The Great Lillian Hall Dir: Michael Cristofer (13th Floor Film Review)

In The Great Lillian Hall, a legend of cinema plays a legend of theatre playing a Russian aristocrat in Michael Cristofer’s sensitively handled study of art imitating life.

Starring Jessica LangeKathy BatesLily RabeJesse Williams, and Pierce Brosnan.

“Has everything been taken away, has everything gone?” asks Jessica Lange’s Broadway legend Lillian Hall as Madame Ranevskaya in Chekhov’s The Cherry Orchard.

The line serves as a poignant centrepiece for the themes of loss and abandonment that are woven into the fabric of Elisabeth Seldes Annacone’s screenplay for The Great Lillian Hall.

Loosely inspired by the story of Annacone’s aunt, American stage actress Marian Seldes, the film is a beautifully executed depiction of a woman learning to accept loss.

The loss of her beloved husband and the loss of her memory and mental agility, as rapid onset Dementia begins to lead her on its unrelenting march towards the inevitable.

Lillian Hall is a renowned and highly revered theatre actress who, in midst of rehearsals for a Broadway revival of The Cherry Orchard, is diagnosed with Dementia.

A diagnosis that would be devastating for anyone but for a celebrated actress, carrying the weight of a major production on her shoulders it is not only devastating, but also completely unacceptable. Therefore she refuses to accept it.

Adopting the “if I fail to acknowledge the elephant it will leave the room” strategy, Lillian forges ahead with her theatrical commitment to take to the stage as Madame Ranevskaya in The Cherry Orchard.

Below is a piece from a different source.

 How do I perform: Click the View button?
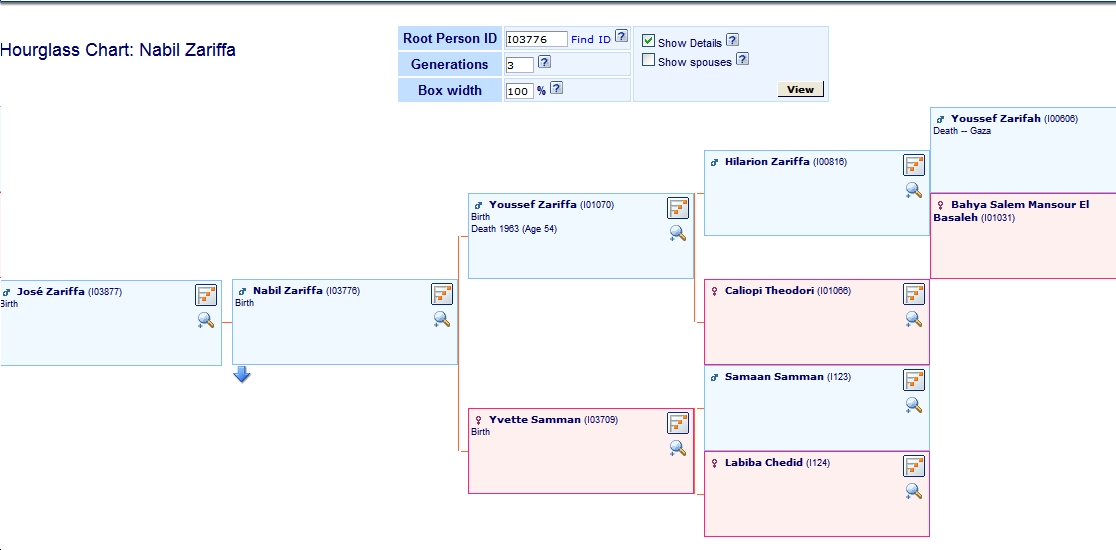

Which, in case you didn’t know, is Chekov’s seminal play about memories as a source of personal identity and the inevitable decline of a way of life.

And that would be a metaphor folks, which would usually make me roll my eyes, but in this case, all involved manage to pull it off with grace and emotional intelligence .

This is a film to be quietly savoured. The performances are consistently strong, in particular those of Kathy Bates as Lillian’s always supportive but increasingly at her wits end, agent and Lily Rabe as the daughter who has grown up in her mother’s shadow and is trying (sometimes too hard) to forge a deeper connection with her famous parent.

Lange’s performance is the strongly beating heart around which The Great Lillian Hall revolves, and is also the reason that this empathetically told tale of a legendary actress coming to terms with a new version of herself, could just as easily have been named “The Great Jessica Lange”.

Jo Barry

The Great Lillian Hall is in cinemas now.